‘This is a huge deal for us’

Early High School cast, director honored for One-Act Play state championship

Brown County Judge Shane Britton congratulates Early High School theatre director Caitlyn Tidwell.

https://youtu.be/lI0UICS8oAU

Standing outside the Brown County Courthouse Monday morning, cast members from Early High School’s One-Act-Play “Silent Sky” described their emotions at being crowned Class 3A UIL state champions on May 15 in Austin.

Overwhelming. Unbelievable. Like they were dreaming.

“We all jumped up, and then we all kind of buckled,” junior India Vogt said after her fellow cast mates and theatre director Caitlyn Tidwell were feted with a proclamation of recognition in the Brown County Commissioners Court meeting.

“Silent Sky” is a fictionalized story about a very real person — female astronomer Henrietta Swan Leavitt, who died in 1921 at the age of 53. She had been nominated for a Nobel Prize before her death. It is Early High School’s first state championship in One-Act Play competition.

The UIL academic website states:

“The UIL One-Act Play contest is a competition where similarly sized Texas schools present an 18-40 minute play and may be adjudicated by a panel of three judges or a single judge. The contest is held on a single day and open to the public. There are six possible levels of competition: Zone, District, Bi-Distrct, Area, Region, and State. At each level of competition a judge awards individual acting awards as well as selecting three productions to advance to the next level of competition up to the Regional Level where only two will advance to the State Level. After the awards are announced a Judge gives an oral critique to each of the schools.”

Monday morning, nearly two dozen “Silent Sky” cast members and their director filed into the commissioners courtroom, where Brown County Judge Shane Britton read the proclamation which stated the “Silent Sky” performance received three number-one rankings, the highest awards possible, from the judges.

“This is a huge deal for us,” director Tidwell said. “They set a goal for themselves to make it to area (competition). They made it to bi-district three years in a row. This year they wanted to get past bi-district and make it to area. This year we set the goal of making it to area and they worked harder than they ever have before.”

Britton said, “One-act” has kind of a special place in my heart. I realize the work that goes into it. It’s not easy. It’s not just going on stage and having fun. They knew it would require more of them.

“And quite frankly Early has some challenges that other schools don’t have because of not having their own dedicated work area. Anybody that’s been to Early knows that you share a cafeteria with theatre. They’ve overcome a lot through perserverance and hard work.”

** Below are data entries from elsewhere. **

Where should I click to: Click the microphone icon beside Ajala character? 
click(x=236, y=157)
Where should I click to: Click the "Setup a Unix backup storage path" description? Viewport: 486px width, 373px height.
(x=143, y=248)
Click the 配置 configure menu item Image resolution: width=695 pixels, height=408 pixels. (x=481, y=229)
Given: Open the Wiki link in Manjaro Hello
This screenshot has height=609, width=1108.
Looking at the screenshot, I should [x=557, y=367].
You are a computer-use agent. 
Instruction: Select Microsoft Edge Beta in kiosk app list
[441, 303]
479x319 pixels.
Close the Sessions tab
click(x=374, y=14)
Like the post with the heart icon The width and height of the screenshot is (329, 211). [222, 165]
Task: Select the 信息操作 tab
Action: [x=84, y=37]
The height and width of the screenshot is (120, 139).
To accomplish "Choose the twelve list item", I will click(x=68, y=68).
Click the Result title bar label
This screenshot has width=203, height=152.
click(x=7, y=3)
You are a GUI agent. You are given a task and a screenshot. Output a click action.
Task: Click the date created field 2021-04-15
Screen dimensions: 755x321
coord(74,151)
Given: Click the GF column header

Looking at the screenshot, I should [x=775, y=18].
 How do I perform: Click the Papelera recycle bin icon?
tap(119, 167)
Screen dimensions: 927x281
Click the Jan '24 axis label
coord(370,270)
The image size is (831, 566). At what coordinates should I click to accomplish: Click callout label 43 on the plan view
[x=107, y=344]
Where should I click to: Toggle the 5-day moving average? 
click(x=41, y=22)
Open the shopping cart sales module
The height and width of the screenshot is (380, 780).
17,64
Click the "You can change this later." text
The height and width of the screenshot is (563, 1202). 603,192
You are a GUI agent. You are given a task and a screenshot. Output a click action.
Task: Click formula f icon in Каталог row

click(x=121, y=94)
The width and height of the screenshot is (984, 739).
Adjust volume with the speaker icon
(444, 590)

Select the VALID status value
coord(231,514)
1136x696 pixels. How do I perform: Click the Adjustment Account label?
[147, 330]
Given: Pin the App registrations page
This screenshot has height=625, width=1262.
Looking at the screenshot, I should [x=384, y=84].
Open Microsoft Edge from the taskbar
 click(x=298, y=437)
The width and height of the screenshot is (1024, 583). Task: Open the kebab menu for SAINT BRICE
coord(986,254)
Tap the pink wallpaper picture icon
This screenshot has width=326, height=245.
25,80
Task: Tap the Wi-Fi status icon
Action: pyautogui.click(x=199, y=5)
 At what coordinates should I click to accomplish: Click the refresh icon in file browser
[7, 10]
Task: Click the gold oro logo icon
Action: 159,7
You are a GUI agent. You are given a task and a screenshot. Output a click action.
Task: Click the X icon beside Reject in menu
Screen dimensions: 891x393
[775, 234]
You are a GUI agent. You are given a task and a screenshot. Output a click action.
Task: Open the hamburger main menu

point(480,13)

Outside the courthouse, Tidwell explained more about “Silent Sky.”

“Silent Sky is a fictionalized account of the life of Henrietta Leavitt, who was a female astronomer at Harvard Observatory at the turn of the 20th century,” Tidwell said. “She was one of a bunch of unsung herores of that time, female astronomers who made discoveries that led to the big discoveries.”

“For example, her work led to the creation of the Hubble Telescope. Her work was what made it possible to measure the galaxy. She came up with a standard practice for measuring the distance between stars, using no technology, using only math and science and her eyeballs, and was able to make this standard that they could use to determine that the Milky Way was just our neck of the woods, and there is so much beyond.”

Cast members including Tidwell’s daughter, Andie, a graduating senior, described their state championship win.

“I feel like we could all feel it at the very end of our show — that we actually won, because it was that final moment, we heard so many people gasp and everybody was standing,” Andie said. “We got a standing ovation at state.”

“We were told earlier on that no other show had gotten a standing ovation,” graduating senior Zoe Phillips added.

Junior Abbygail Diaz explained that at the awards ceremony, third, second and first places were announced. “It was so surreal. We all couldn’t even comprehend what was happening,” she said.

 Zoe Phillips added, “a lot of us thought that we had second (place) based on individual awards. So when the people that got the most individual awards went out second place, all of us were like …”

Her next words were drowned out by her cast mates’ excited crosstalk.

“We had to wait because the director got to go up first, and we had to wait before we could eventually go up,” graduating senior Presley Dunlap said.

“And,” Caitlyn Tidwell admitted, “it took me a second to go up because I was so stunned.”

 “It felt like it wasn’t even real,” Andie Tidwell said. “We finally did it.”

The Early High School One-Act Play cast and director Caitlyn Tidwell stand with Brown County officials outside the Brown County Courthouse.
Early High School theatre director Caitlyn Tidwell stands with the cast of the One-Act Play production “Silent Sky.”
Early High School One-Act Play cast members talk about being named Class 3A state champions in UIL competition.